SCARPATI TORNA «MEDICO IN FAMIGLIA»: SUL SET I DIFFICILI RAPPORTI CON 6 FIGLI

SCARPATI TORNA «MEDICO IN FAMIGLIA»: SUL SET I DIFFICILI RAPPORTI CON 6 FIGLI

L’attore, assente nell’ultima stagione della serie: «Voglio tornare all’origine del mio personaggio, medico capace di ascoltare. Ma anche papà 60enne, messo a dura prova»

lino banfi un medico in famiglia«Il pubblico ormai è abituato: Lele ogni tanto ritorna». E dopo un paio d’anni d’assenza, Giulio Scarpati riappare nei panni di «Un medico in famiglia» decima serie. «Stavolta sono stato convinto dall’idea molto forte degli sceneggiatori. Lele Martini è ormai un uomo di mezza età e si trova in grosse difficoltà nel rapporto con i figli. In questo momento storico in cui molti genitori hanno problemi educativi e non si sentono adeguati al ruolo, mi è sembrato un tema interessante e ricco di sfumature». In effetti il personaggio di figli ne ha una caterva: l’ultimo nato, dall’unione con la cioccolataia Bianca (Francesca Cavallini), è Carletto, 4 anni, ma prima di lui ci sono Maria, Ciccio e Annuccia (dai 30 ai 20 anni), nati dalla prima moglie di cui è rimasto vedovo, e i due gemelli Bobò ed Elena adolescenti, avuti con la seconda moglie Alice (Claudia Pandolfi) da cui si è separato.
_ _ _ _
Compiti richiesti:
a. Nell'articolo su Scarpati, come si chiama il figlio più piccolo di Lele Martini e quanti anni ha?
b. Scrivi il seguito dell'articolo su Scarpati, partendo dopo l'ultima frase riportata.
Le voci riportate più avanti sono materiale a sé, indipendente dall'articolo su Scarpati.

Estratti di dati:
_ _ _ _
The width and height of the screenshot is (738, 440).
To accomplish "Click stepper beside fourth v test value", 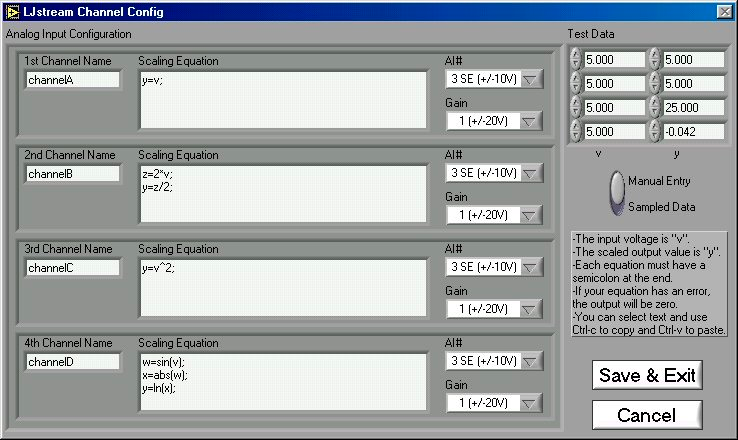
_ _ _ _
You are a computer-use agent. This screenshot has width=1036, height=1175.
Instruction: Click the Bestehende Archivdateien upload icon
_ _ _ _
Risultati dell'esercizio:
a. Si chiama Carletto e ha 4 anni.

b.
«Praticamente sono presenti tutte le generazioni, quindi i problemi si declinano nelle varie tappe della crescita. La famiglia Martini — commenta divertito Scarpati — non conosce la contraccezione e sforna figli in quantità industriale, perché anche i miei figli fanno tanti figli, in controtendenza rispetto alla realtà attuale dove la prole si fa col contagocce. Siamo una famiglia ottimista». La fiction in 13 puntate, prodotta da Publispei e Rai Fiction, in onda su Raiuno dal 7 settembre, ha come sempre protagonista Lino Banfi-Nonno Libero, con Milena Vukotic-Nonna Enrica. «Voglio tornare all’origine del mio personaggio — continua Scarpati — e cioè un medico di base che coltiva un rapporto proficuo con i suoi pazienti perché è capace di ascoltare le persone. Ma sul piano privato, siccome ormai è un signore sessantenne, è messo a dura prova con i figli più piccoli e deve mantenere i nervi saldi. D’altro canto, non può più appoggiarsi molto su Nonno Libero, altrettanto anziano, non può più lasciare sulle sue spalle il peso dell’intera famiglia ed è per questo che Lele ritorna a casa».
Il problema del rapporto padre-figli è al centro anche del film che Scarpati si accinge a girare, diretto da Pupi Avati: «Il titolo provvisorio è “Il ragazzo sul drone d’argento. Il fulgore di Dony” — anticipa l’attore —. Qui sono il padre di Donata, una giovane poco più che adolescente. È la storia di un sacrificio, quello che questa ragazza compie per il suo più caro amico coetaneo, Marco: lui ha un grave incidente e lei decide di dedicargli la sua vita, la sua giovinezza. La parola sacrificio l’abbiamo dimenticata, oggi vogliamo tutto facile e subito. L’idea di sacrificarsi per gli altri non rientra nei nostri obiettivi».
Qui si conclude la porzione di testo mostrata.